In unseren Köpfen ist Krieg schwarz-weiß: auf verblassten Fotografien, auf mürbem Briefpapier. Dabei transportiert die Feldpost der Deutschen Bundeswehr heute wieder Briefe, monatlich 130.000. Wenn nun ein Buch Soldaten-Post aus Afghanistan versammelt, dann bringt uns dies den Einsatz näher als alles, was wir im Fernsehen darüber sehen.
„Du fragst nach Angst. Zum Glück bisher nicht. Ich bin mit einem kühlen Gemüt gesegnet.“ Hauptfeldwebel Rolf Schmitz, 28, Kundus 2009
Nein, es handelt sich nicht um jene Briefe, die bundeswehrintern geöffnet wurden. Eher hat die Bundeswehr versucht, das Buch zu verhindern. Im Jahr 2007 baten fünf Journalisten um Hilfe: Sie suchten Soldaten, die Briefe und Mails zur Veröffentlichung freigeben.
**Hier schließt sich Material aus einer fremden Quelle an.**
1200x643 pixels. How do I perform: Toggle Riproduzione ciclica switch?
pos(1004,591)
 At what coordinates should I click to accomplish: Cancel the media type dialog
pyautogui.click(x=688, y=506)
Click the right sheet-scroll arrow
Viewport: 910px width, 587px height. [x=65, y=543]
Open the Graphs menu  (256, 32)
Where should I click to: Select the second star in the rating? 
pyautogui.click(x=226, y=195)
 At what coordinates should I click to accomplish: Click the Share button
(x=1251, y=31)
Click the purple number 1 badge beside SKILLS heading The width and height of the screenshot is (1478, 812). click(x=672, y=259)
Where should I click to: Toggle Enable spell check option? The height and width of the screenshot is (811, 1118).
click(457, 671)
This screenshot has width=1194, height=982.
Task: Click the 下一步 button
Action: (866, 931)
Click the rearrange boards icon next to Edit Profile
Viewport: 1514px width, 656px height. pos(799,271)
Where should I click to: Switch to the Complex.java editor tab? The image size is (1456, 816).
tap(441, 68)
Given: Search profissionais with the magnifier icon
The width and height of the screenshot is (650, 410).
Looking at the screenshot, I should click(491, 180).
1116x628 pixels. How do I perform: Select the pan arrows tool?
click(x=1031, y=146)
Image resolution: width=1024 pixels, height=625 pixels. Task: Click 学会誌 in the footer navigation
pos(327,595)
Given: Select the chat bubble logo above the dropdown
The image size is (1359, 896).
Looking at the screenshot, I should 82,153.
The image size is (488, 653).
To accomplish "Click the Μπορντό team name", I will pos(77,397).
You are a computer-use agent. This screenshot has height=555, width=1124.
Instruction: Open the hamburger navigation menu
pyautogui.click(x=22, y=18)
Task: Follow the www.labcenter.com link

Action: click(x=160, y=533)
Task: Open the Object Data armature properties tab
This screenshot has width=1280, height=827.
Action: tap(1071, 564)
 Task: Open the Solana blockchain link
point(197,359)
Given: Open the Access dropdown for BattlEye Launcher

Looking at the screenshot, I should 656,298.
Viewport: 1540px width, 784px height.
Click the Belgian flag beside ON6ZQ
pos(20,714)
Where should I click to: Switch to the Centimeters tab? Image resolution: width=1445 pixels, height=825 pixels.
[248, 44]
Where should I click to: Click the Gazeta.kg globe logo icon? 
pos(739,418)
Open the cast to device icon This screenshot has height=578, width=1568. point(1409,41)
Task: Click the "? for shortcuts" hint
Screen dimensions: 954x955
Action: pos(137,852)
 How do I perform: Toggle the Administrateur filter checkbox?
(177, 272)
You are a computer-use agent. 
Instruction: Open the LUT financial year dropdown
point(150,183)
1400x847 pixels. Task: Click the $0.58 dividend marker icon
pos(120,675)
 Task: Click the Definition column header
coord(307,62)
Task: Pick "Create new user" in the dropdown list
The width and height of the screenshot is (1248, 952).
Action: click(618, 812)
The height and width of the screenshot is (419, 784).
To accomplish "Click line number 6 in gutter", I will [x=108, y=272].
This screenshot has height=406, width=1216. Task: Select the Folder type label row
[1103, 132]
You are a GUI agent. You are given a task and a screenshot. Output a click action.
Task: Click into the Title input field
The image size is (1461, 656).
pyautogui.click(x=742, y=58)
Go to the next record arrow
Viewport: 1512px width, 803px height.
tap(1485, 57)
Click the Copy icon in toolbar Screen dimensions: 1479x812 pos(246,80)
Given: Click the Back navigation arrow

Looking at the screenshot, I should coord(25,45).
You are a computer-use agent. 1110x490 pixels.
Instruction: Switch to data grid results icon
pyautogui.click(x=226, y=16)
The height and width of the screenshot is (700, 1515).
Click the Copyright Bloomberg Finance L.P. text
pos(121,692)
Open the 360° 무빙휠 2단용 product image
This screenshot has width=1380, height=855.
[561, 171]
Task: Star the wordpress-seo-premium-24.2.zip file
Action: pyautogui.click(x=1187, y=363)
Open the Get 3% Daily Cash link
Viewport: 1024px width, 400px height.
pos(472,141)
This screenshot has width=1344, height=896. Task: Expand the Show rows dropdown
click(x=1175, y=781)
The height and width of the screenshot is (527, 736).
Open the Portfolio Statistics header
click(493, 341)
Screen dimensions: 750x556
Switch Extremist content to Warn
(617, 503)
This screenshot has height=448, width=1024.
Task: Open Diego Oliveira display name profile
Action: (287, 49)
Klangen die ersten Telefonate mit Presseoffizieren noch „verheißungsvoll“, so fanden sich später Gründe, die Journalisten nicht zu unterstützen: Erst sorgte man sich, es könnten „militärisch relevante Inhalte“ verraten werden; dann ging es um Kraftausdrücke; schließlich hieß es, man könne an solche Briefe ja gar nicht herankommen!
„Täglich erfrieren und verhungern Menschen in Afghanistan“
„Täglich erfrieren und verhungern Menschen in Afghanistan. Und man selbst schaut in diese traurigen braunen Augen und kann nichts dran ändern.“ Oberfeldwebel Dominik Hirz, 31, Kabul 2008
Als klar war, dass die Journalisten selbst Kontakt zu Soldaten suchen, schrieb der Pressestab Rundmails. In der Einleitung zum Buch wird eines dieser Schreiben zitiert. Vorgesetzte sollen Soldaten an „die geltenden Bestimmungen zur Weitergabe sicherheitsrelevanter und dienstlicher Informationen“ erinnern. Denn: „Ziel des Artikels ist ..., den Lesern einen möglichst realistischen Einblick in den Alltag des deutschen Kontingents zu geben.“ Kann das denn falsch sein?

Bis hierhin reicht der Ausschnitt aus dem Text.